O júri do prémio elogiou o romance pelo seu “poderoso universo ficcional que combina de forma brilhante várias tradições literárias, como a tragédia grega, o realismo mágico e o ‘western’ americano”, bem como pelo seu “olhar cheio de humanidade sobre as tragédias da migração”.

“É um livro no qual convivem toda a fealdade e toda a beleza do mundo”, acrescentou Andrea Marcolongo, um dos elementos do júri, composto ainda pelos escritores Gonçalo M. Tavares, Jonathan Coe, Kapka Kassabova, Valérie Mréjen e Vera Michalski.

O prémio, no valor de 50.000 francos suíços, foi entregue hoje em Montricher, onde se situa a sede suíça da Fundação Jan Michalski, que tem como objetivo consagrar na cena internacional um autor que considera de grande importância.

A Fundação recorda que a obra de Karina Sainz Borgo, recentemente galardoada com o Prémio Gistau, encontra-se traduzida em mais de vinte países.

Para a escritora e jornalista venezuelana radicada em Madrid, colunista do ABC, a literatura e a vida confundem-se e entrelaçam-se através de uma teia de emoções e tragédias.

“O terceiro país" passa-se num território imaginário, Mezquite, inspirado na Comala de Juan Rulfo, "um lugar cujos ventos fortes deixam exposta a Antígona de Sófocles, essa mulher que viola a lei e desafia o poder para enterrar os mortos. A tragédia, mais uma vez, como uma máscara que temos de usar para dar sentido ao que vivemos”, descreve a autora.

“O meu mundo literário, aquele que criei para fazer face àquele que deixei para trás, está cheio de sulcos, de pele ferida, de sangue seco, de ruínas. Deixei o meu país há quase vinte anos. Regresso a ele nos meus romances ou nos meus pesadelos. Enterro uma e outra vez o lugar onde nasci, despeço-me dele para criar uma nova terra”, acrescenta.

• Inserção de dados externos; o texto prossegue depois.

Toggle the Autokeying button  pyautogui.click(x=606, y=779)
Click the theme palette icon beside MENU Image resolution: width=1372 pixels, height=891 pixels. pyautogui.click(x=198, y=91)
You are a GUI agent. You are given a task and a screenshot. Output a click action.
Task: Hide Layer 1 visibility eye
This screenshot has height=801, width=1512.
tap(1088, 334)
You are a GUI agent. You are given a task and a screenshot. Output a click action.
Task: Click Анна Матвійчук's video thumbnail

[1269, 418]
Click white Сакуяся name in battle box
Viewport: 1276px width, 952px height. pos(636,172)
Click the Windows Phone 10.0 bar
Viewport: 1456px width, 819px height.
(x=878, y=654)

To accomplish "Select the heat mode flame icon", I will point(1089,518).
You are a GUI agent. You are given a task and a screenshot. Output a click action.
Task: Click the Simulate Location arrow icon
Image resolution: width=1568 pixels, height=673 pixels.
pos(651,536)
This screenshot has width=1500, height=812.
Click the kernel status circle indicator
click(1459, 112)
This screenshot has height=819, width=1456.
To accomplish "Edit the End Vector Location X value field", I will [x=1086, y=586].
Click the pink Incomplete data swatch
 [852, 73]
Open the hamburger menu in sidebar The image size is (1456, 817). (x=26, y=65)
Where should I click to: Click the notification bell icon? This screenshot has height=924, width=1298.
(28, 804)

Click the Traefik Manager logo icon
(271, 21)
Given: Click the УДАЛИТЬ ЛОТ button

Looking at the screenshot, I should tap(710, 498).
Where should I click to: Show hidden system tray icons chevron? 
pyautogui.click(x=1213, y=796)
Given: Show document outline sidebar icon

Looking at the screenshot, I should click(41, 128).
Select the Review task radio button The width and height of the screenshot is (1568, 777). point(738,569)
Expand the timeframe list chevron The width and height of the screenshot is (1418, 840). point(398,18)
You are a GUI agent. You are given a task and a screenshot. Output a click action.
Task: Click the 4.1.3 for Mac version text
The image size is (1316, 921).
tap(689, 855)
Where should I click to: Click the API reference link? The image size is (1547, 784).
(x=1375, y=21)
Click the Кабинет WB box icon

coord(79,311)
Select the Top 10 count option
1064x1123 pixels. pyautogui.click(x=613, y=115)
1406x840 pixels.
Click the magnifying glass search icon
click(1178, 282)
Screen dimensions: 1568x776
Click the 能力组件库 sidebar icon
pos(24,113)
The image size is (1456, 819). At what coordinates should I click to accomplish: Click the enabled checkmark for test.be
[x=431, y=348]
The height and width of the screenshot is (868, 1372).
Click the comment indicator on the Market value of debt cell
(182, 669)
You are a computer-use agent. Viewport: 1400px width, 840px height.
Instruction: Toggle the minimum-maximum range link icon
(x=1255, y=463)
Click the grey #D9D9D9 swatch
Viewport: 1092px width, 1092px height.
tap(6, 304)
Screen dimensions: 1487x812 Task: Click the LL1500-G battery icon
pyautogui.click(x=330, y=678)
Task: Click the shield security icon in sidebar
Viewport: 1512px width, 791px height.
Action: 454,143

Em “O terceiro país”, Angustias Romero e o marido fogem da peste, a caminho das montanhas e da ansiada segurança no país vizinho, levando, atados às costas, os dois filhos ainda bebés.

À sua volta existe apenas miséria, calor e poeira. Os gémeos não sobrevivem à viagem, e Angustias é abandonada pelo marido.

Prosseguindo a viagem sozinha com os cadáveres dos filhos, Angustias chega finalmente ao chamado Terceiro País, localizado na fronteira, um cemitério ilegal vigiado pela mítica coveira Visitación Salazar, que, contra a oposição dos barões da droga e da violência, garante aos sem-terra um último local de descanso.

É aqui que a mulher encontra finalmente lugar para sepultar os filhos. Determinada a ficar sempre perto deles, junta-se a Visitación na sua luta, num lugar onde a lei é ditada por quem empunha as armas, e o tempo é marcado pelas festas e os misteriosos brinquedos que alguém deixa na campa das duas crianças.

Ao longo da narrativa, o perigo e a violência ameaçam implodir a qualquer momento, esbatendo os limites entre a vida e a morte.

“O terceiro país” é o segundo romance da escritora venezuelana editado em Portugal, depois de ter publicado em 2019 “Cai a noite em Caracas”, romance que venceu o Grand Prix de l’Héroïne Madame Fígaro, o International Literary Prize e tem os direitos vendidos para adaptação cinematográfica.

Karina Sainz Borgo nasceu em Caracas, na Venezuela, em 1982.

Além de escritora, é jornalista especializada na área da Cultura e, em 2019, foi considerada pela revista Forbes uma das 100 pessoas mais criativas do ano.